> Excerpt provided:
Detainee Ahmed Khalfan Ghailani, Pleads Not Guilty in Federal Court

After 8 years at Guantanamo, Ahmed Khalfan Ghailani, will now face trial in federal criminal court. At his court appearance today, he pleaded not guilty.

What comes next? A fight over who gets to represent him. The Government will be picking up the tab for whoever it is. My suggestion is the court-appointed counsel who represented the WTC1 and other terror trials.

In 1998, the Clinton Administration demonstrated an atypically aggressive response toward terrorism after the assault on two U.S. embassies in Africa. On Aug. 7, 1998, the U.S. embassies in Nairobi, Kenya, and Dar es Salaam, Tanzania, were bombed by terrorists, leaving 258 people dead and more than 5,000 injured.

The result: [More...]

Four men, believed to be followers of Osama bin Laden, were convicted on May 29, 2001, for their roles in the bombing of American embassies in Kenya and Tanzania in 1998. The blasts killed 224 people, including 12 Americans. Some 5,000 people were injured.

Mohamed Rashed Daoud al-'Owhali, Khalfan Khamis Mohamed, Wadih al-Hage, and Mohamed Sadeek Odeh are believed to be connected with bin Laden's terrorist organization, al-Qaeda ("The Base"). Another six defendants are in custody, while at least 15 more, including bin Laden, remain at large. 13 suspects in this case, including Osama bin Laden, were placed on the FBI's Most Wanted Terrorists list on Oct. 10, 2001.

Which brings us to where we are today:

Ahmed Khalfan Ghailani will now stand trial in federal court in Manahattan for his alleged role in the al-Qaeda plan.

Federal Public Defenders should take the case, unless they have a oonflict of interest. Should they hava a conflict, a lawyer should be chosen from the ranks of CJA attorneys admitted in the Second Circuit and New York.

This is a case that will take years to wind its way through the system. Even assuming the client's family and frineds want to assist in choosing a defense counsel, that counsel will need experience in representing these kinds of cases. Having represented Timothy McVeigh pre-trial and during the guilt phase of his trial, I can tell you it takes a village of experienced lawyers.

The need and cost for experts will dwarf the lawyers' fees. When a defendant is indigent, the Court can appoint and pay lawyers, at a reduced but adequate rate, and the Government will pay not only for the lawyers, but for all expenses of expert witnesses, investigators, paralegals, translators and the like.

> Data lines:
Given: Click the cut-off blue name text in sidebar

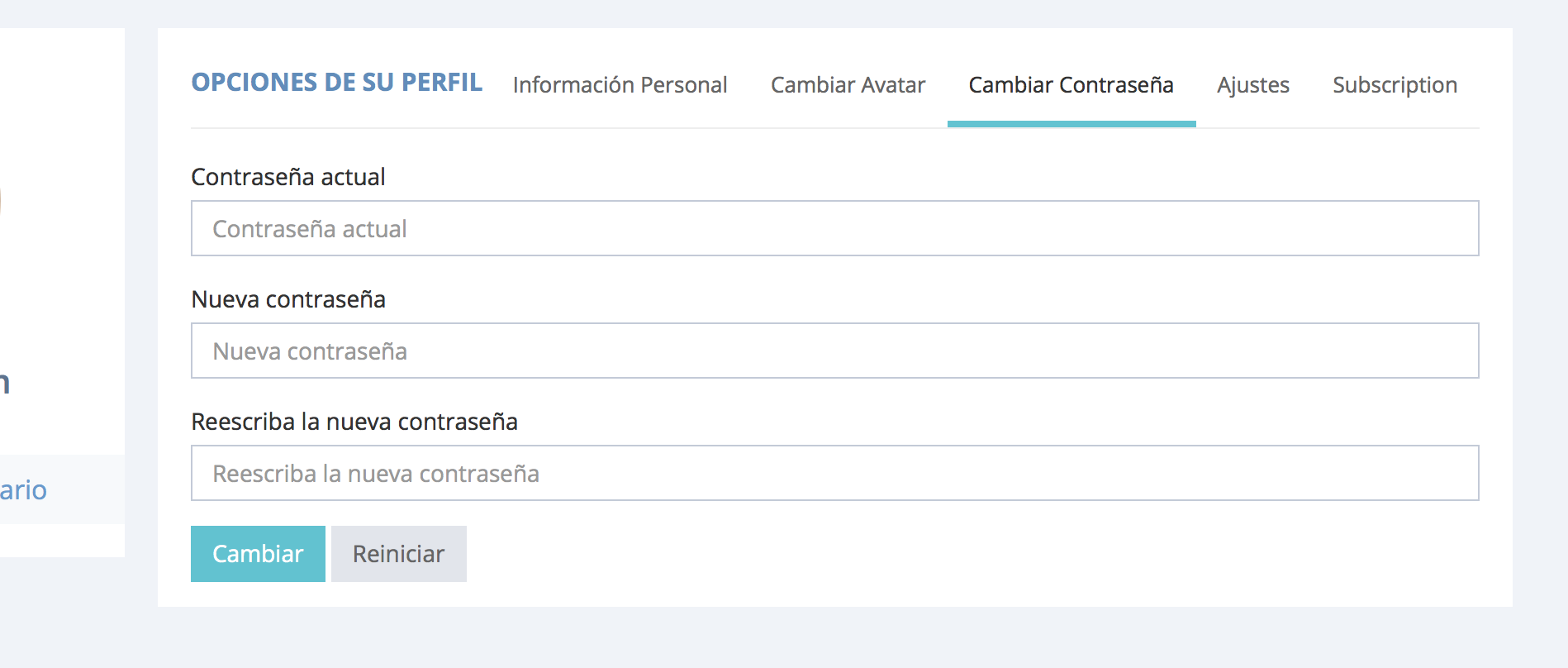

> Task list:
A - Reproduce the Ghailani post starting with "In 1998, the" and going on through "people were injured.", substituting "diplomatic missions" for each "embassies".
B - Answer these from the Ghailani post:
(i) How many years did Ghailani spend at Guantanamo?
(ii) On what date were the four men convicted?
(iii) Whom did the writer represent pre-trial and during the guilt phase of his trial?

> Outputs in order:
A -
In 1998, the Clinton Administration demonstrated an atypically aggressive response toward terrorism after the assault on two U.S. diplomatic missions in Africa. On Aug. 7, 1998, the U.S. diplomatic missions in Nairobi, Kenya, and Dar es Salaam, Tanzania, were bombed by terrorists, leaving 258 people dead and more than 5,000 injured.

The result: [More...]

Four men, believed to be followers of Osama bin Laden, were convicted on May 29, 2001, for their roles in the bombing of American diplomatic missions in Kenya and Tanzania in 1998. The blasts killed 224 people, including 12 Americans. Some 5,000 people were injured.

B -
(i) 8 years
(ii) May 29, 2001
(iii) Timothy McVeigh